Raphael Fernandes

Personal information
- Born: 8 November 1984 (age 41) São Bernardo do Campo, Brazil

Sport
- Sport: Track and field

Medal record
Men's athletics
Representing Brazil
South American Championships
| Gold medal – first place | 2007 São Paulo | 400 m hurdles |
| Gold medal – first place | 2007 São Paulo | 4×400 m relay |
| Silver medal – second place | 2009 Lima | 400 m hurdles |
| Bronze medal – third place | 2006 Tunja | 400 m hurdles |
Military World Games
| Gold medal – first place | 2011 Rio de Janeiro | 400 m hurdles |

= Raphael Fernandes =

Brazilian hurdler (born 1984)

Raphael Fernandes (born 8 November 1984) is a Brazilian track and field athlete who competes in the 400 metres hurdles. His personal best for the event is 49.29 seconds, set in 2007. He represented his country at the 2007 World Championships in Athletics.

Fernandes won two gold medals at the 2007 South American Championships in Athletics and also reached the podium at that competition in 2006 and 2009. He was the winner of the 400 m hurdles at the 2011 Military World Games in Rio de Janeiro and has also won medals at the Lusophony Games and the South American Games.

==Career==
Born in São Bernardo do Campo, São Paulo, he is trained by former South American record holder Sanderlei Parrela.
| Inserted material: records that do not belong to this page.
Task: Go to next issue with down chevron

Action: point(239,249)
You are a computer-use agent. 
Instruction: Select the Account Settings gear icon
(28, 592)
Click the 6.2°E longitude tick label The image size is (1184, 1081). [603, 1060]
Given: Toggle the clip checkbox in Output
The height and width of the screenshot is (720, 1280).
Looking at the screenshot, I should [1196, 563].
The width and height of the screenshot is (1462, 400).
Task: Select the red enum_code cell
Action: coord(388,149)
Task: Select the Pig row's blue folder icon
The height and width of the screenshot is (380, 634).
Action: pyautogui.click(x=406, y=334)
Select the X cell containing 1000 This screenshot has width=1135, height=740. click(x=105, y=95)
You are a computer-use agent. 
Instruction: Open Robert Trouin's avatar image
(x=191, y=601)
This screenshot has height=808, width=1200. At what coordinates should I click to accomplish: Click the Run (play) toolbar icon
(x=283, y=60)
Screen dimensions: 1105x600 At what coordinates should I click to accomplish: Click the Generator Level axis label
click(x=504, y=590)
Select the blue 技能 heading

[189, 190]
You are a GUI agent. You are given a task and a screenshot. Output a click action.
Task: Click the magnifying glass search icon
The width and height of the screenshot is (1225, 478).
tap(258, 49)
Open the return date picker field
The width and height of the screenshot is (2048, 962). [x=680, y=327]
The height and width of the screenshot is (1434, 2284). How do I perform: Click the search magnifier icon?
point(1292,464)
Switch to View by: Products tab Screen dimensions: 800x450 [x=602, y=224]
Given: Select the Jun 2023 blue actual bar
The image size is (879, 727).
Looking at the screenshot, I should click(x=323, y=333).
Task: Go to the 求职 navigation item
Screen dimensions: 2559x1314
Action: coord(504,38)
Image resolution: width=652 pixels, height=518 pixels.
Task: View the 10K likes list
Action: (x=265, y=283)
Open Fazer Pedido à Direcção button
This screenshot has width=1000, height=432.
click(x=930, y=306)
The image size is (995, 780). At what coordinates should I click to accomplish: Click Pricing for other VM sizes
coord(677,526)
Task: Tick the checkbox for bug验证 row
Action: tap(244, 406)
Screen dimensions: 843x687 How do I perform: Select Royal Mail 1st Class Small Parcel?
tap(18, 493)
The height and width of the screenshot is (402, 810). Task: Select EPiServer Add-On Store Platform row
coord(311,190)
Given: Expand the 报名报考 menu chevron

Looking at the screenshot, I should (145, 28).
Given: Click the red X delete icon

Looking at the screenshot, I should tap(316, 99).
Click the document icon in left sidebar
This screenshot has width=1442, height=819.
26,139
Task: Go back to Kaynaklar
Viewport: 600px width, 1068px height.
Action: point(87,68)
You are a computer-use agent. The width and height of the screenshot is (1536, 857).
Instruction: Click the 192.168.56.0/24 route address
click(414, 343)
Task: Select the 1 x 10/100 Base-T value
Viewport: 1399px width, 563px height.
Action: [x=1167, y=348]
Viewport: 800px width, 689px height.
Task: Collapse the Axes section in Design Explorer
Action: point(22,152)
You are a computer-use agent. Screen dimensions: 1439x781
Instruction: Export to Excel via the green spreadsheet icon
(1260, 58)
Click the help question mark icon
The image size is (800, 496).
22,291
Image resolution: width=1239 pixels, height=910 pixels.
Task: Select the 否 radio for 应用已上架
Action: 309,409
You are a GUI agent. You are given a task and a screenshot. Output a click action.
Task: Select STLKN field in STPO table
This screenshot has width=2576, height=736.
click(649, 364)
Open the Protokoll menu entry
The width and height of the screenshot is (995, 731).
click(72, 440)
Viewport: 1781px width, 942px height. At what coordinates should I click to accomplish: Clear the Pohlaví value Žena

His first success in athletics came as a youth as he won the gold medals at the 2002 South American Games and the 2002 South American Junior Athletics Championships. The following year he was runner-up to fellow Brazilian Ricardo da Silva at the South American Juniors and was fourth at the 2003 Pan American Junior Championships, beaten to a medal by Javier Culson. He ran a personal best of 50.04 seconds to win his first senior national title in the 400 m hurdles in 2004. That same year he was third at the South American Under 23 Athletics Championships.

In 2005 he ran under 50 seconds for the 400 m hurdles for the first time, clocking 49.89 sec in the heats of the Brazilian championships, but he was beaten to the national title by Tiago Bueno. He began his 2006 season by winning the South American University Games title. He was the runner-up nationally that year and gained his first senior level medals: he was the hurdles bronze medallist at the 2006 South American Championships in Athletics and helped Brazil to the 4×400 metres relay title. At the first Lusophony Games he took the hurdles silver and won a further gold medal in the relay; an achievement he repeated at the 2006 South American Games the following month.

Fernandes reached new heights in 2007, setting a 400 metres sprint best of 46.56 seconds and a 400 m hurdles best of 49.29 seconds to win his second national title in the event. He was a double gold medallist at the 2007 South American Championships in Athletics, winning both the hurdles and relay titles, and made his global debut at the 2007 World Championships in Athletics (though he was knocked out in the heats stage). He also represented Brazil at the 2007 Pan American Games (where he was a finalist) and the 2007 Summer Universiade.

After a low-key 2008, in which he failed to run under 50 seconds and was sixth nationally, he returned to the international podium in 2009, coming second at the 2009 South American Championships in Athletics and taking the hurdles gold at the 2009 Lusophony Games. Injuries ruled him out for most of 2010. The 2011 Military World Games in Rio de Janeiro saw Fernandes win his first global level medal as he held off Víctor Solarte to claim the hurdles gold.